How to Push Phony Poll Numbers in the Public Square

Deep-pocketed companies can get the poll results they want, which is a good reason not to believe industry-supported polls

A Vanderbilt University poll has shown that regardless of political affiliation, Tennesseeans strongly support returning Sudafed and other cold medications that contain pseudoephedrine (PSE) to prescription-only status. This policy has been proven in other states to virtually eliminate meth labs, so it’s unsurprising that Tennesseeans would endorse it after years of suffering from the fires, explosions, burns, poisonings, destroyed property and lost tax dollars that the labs cause. Yet State Senate Speaker Ron Ramsey was shocked by the poll’s result. To understand why, one has to appreciate how a deep-pocketed special interest group can finance polls that create a false impression about what voters really want.

The Consumer Healthcare Products Association (CHPA) represents the manufacturers of pseudoephedrine-containing cold medications that are easily converted to meth.

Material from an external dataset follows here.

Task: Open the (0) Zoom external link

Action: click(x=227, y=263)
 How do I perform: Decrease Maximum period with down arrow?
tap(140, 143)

Unlike the pharmaceutical companies that produce the same medications in extraction-resistant formulations, the manufacturers represented by CHPA take in hundreds of millions of dollars a year from meth cooks. As documented by journalist Jonah Engle, CHPA’s desire to protect this enormous revenue stream has led it to spend unprecedented amounts of money lobbying state legislatures to not return PSE-containing medications to prescription-only status.

But CHPA doesn’t just pursue its interests through lobbying. It also releases polls that overstate the public’s agreement with CHPA’s corporate clients. That’s why Speaker Ramsey was “amazed” to find that Democrats, Independents and Republicans (including 64% of Tea Party Republicans) in his state overwhelmingly support returning PSE-containing cold medications to prescription only status. Ramsey, like many other people, had been misled by a press release about a CHPA-sponsored poll claiming that 56% of Tennesseans were opposed to the policy.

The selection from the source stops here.